> Excerpt
---

In general, the Street View program’s interface calls to mind McPherson’s notion that, unlike television, the web functions on a “sense of causality in relation to liveness” (462). Street View is of course not live, but there is a sense of “liveness” in its indiscriminate relation of the real world, and therefore a tacit sensation that when you click your way down a city street on Street View, you are actually causing the navigation, “a feeling that our own desire drives the movement” (462). This impression of liveness is why it’s so disorienting when Street View’s images aren’t seasonally accurate, or have not kept pace with construction. In McPherson’s terms, Street View has an illusory liveness—“what is crucial is not so much the fact of liveness so much as the feel of it” (462). In this, the sensation that Street View gives its user is perhaps a literalization of McPherson’s volitional mobility, which she illustrates with programs not completely unlike Street View, such as MSNBC’s ‘Kennedy Remembered’ webpage (463).

The sensation of liveness integral to McPherson’s concept of volitional mobility is related to the immediacy in Bolter and Grusin’s discussion of the logics of remediation. Just as in the Internet webcams that show backyard birdfeeders, in Street View, too, there is a “logic of immediacy” that “dictates that the medium itself should disappear and leave us in the presence of the thing represented” (6). Inasmuch as photography is popularly understood as an invisible medium—that is, when photographs are looked at with an uncritical eye, it is assumed that what they depict is a pure or true representation—there is an extent to which the Street View images are indeed immediate. The fact that these images are created by the impassive gaze of the camera-cars both extends and undermines this sensation of immediacy.  Extends, because there is therefore no subjective photographer (or her attendant intentions inscribed upon the images) to worry about; undermined, because this immediacy thus depends on the very existence of the technological medium. As Bolter and Grusin put it (writing about video games) “the immediacy can only come through acknowledging the medium” (91). In an essay for Art Fag City, Jon Rafman expresses a similar contradiction, writing that even the features of the images that reveal how they are produced, “such as the visible Google copyright and the directional compass arrows … enhance, rather than destroy the thrill of the present instant projected on the image” (Rafman). Recalling McPherson’s discussion of volitional mobility, the interactive controls presented to the Street View user—such as the zoom in or out buttons—function to make the user feel more powerful in regard to the image as well as, via these hypermediate indicators, to deepen the sense that these images are authentic and thus could stand a detailed examination.

---

> Given entries
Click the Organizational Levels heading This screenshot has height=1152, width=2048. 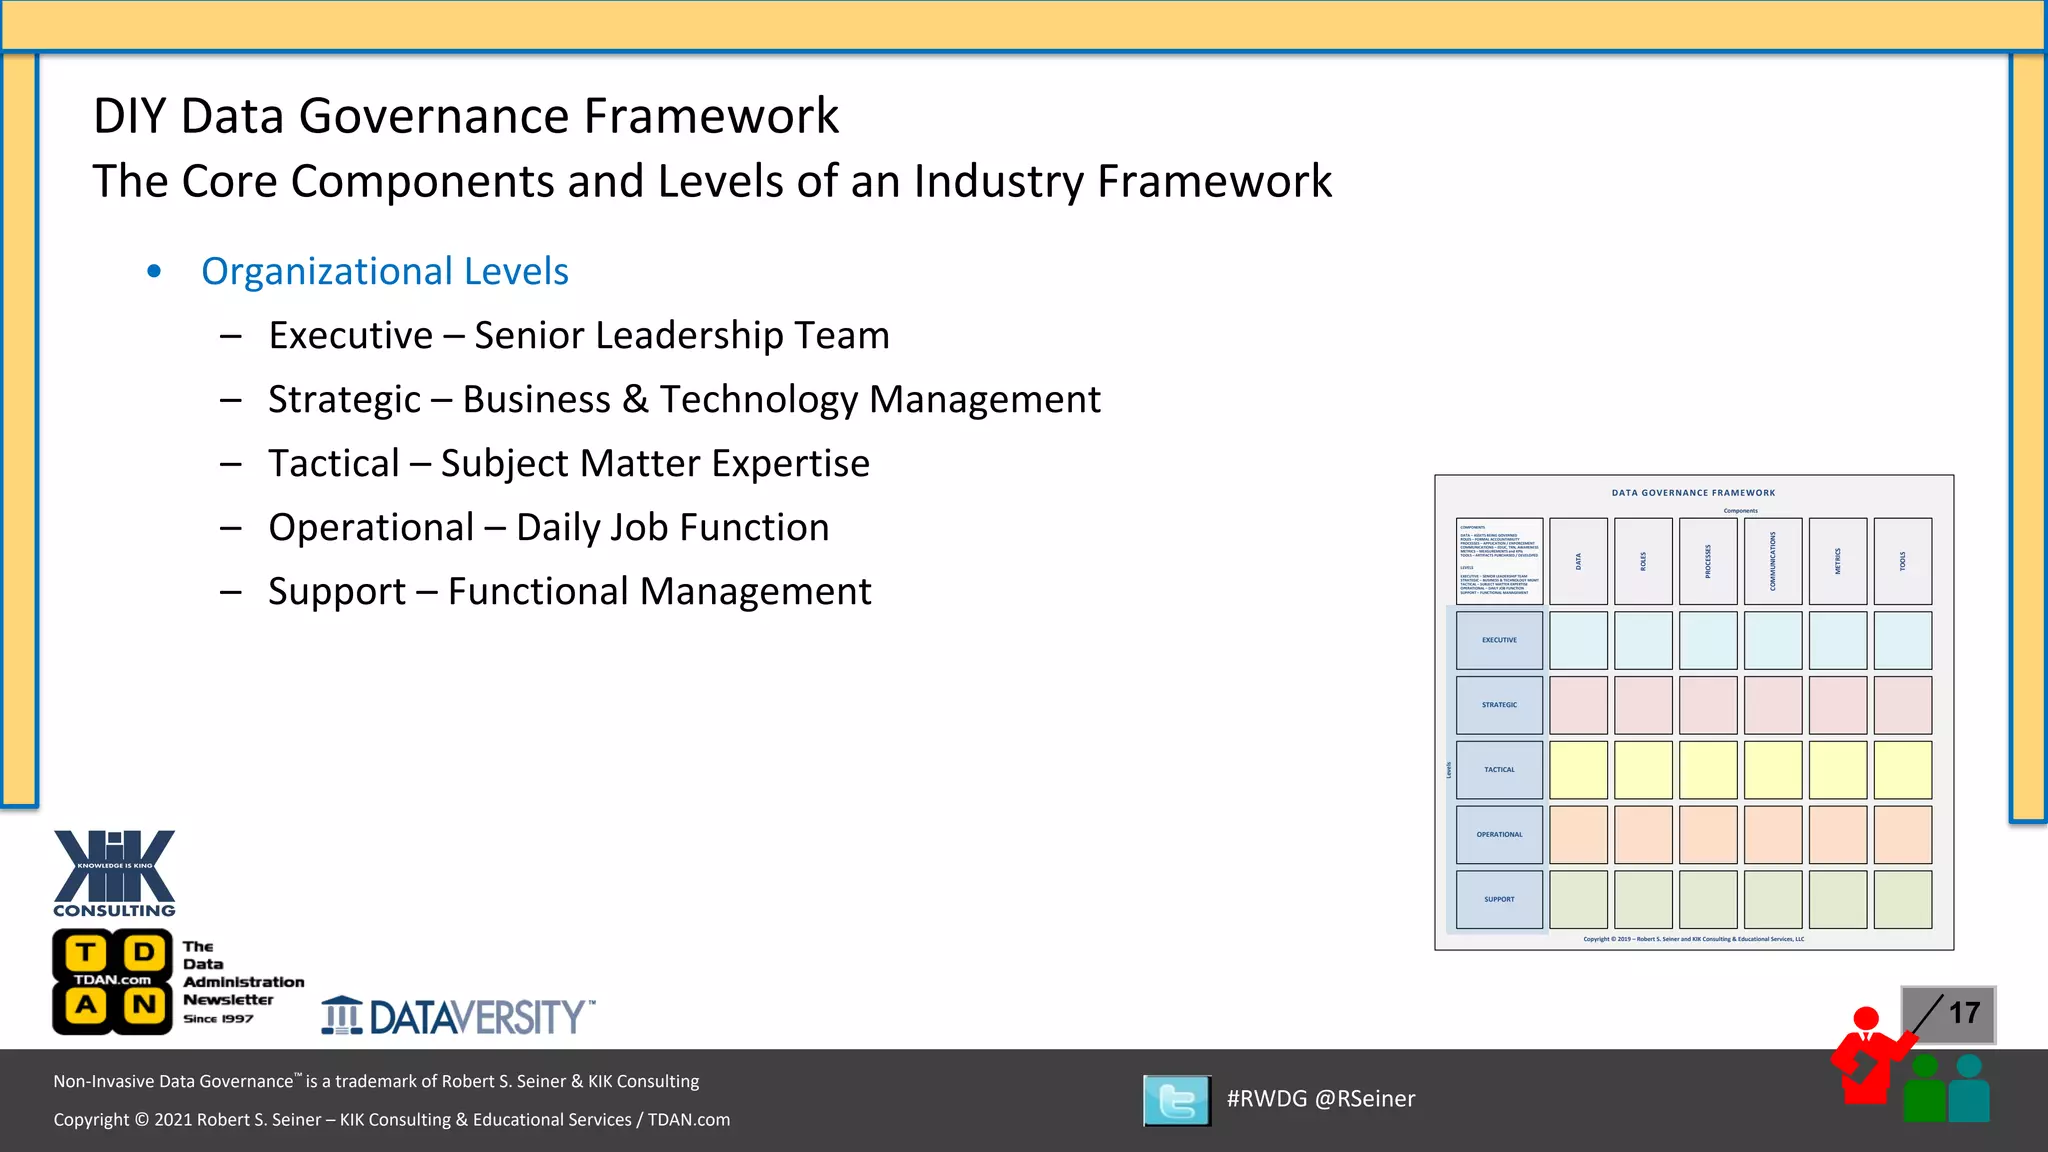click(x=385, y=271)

---

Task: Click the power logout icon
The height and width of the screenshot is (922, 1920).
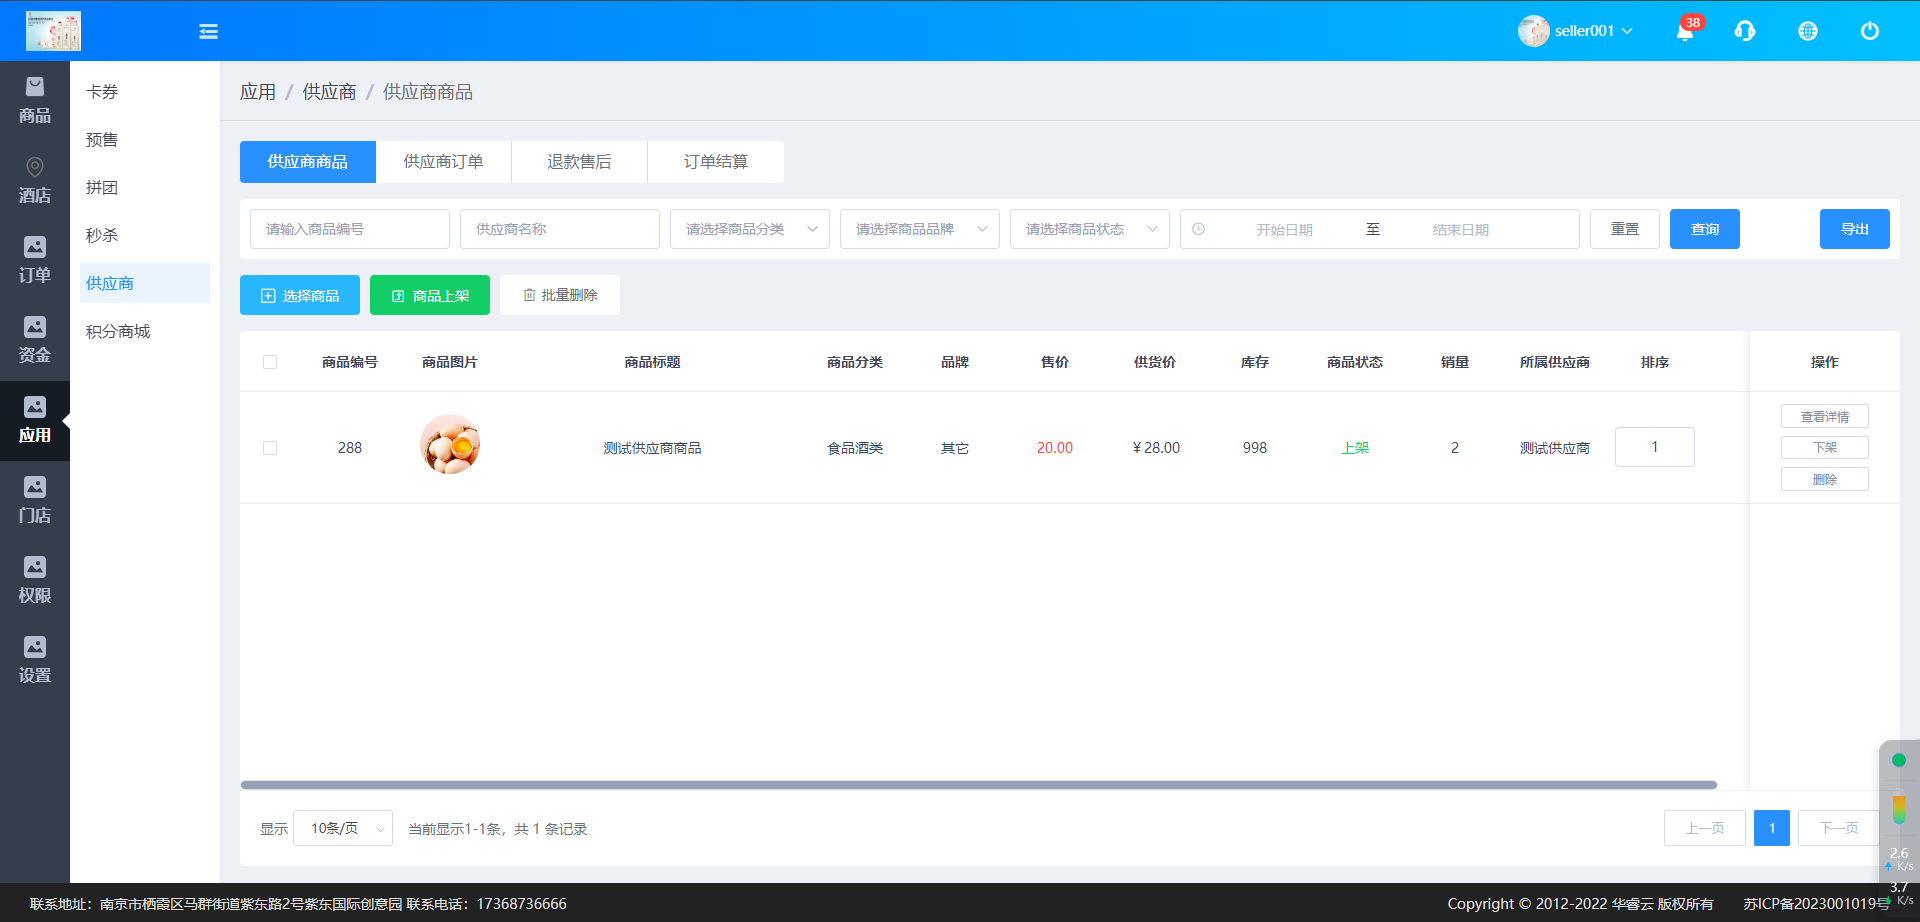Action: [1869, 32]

---

Answer these questions from the excerpt on Street View:
(a) In what two cases, according to the excerpt, is it disorienting when Street View's images fall short?
(b) Which webpage does McPherson use to illustrate volitional mobility?
(c) Which two features of the images does Jon Rafman say enhance the thrill of the present instant?

> Solution to this exercise
(a) When the images aren't seasonally accurate, or when they have not kept pace with construction.
(b) MSNBC's "Kennedy Remembered" webpage.
(c) The visible Google copyright and the directional compass arrows.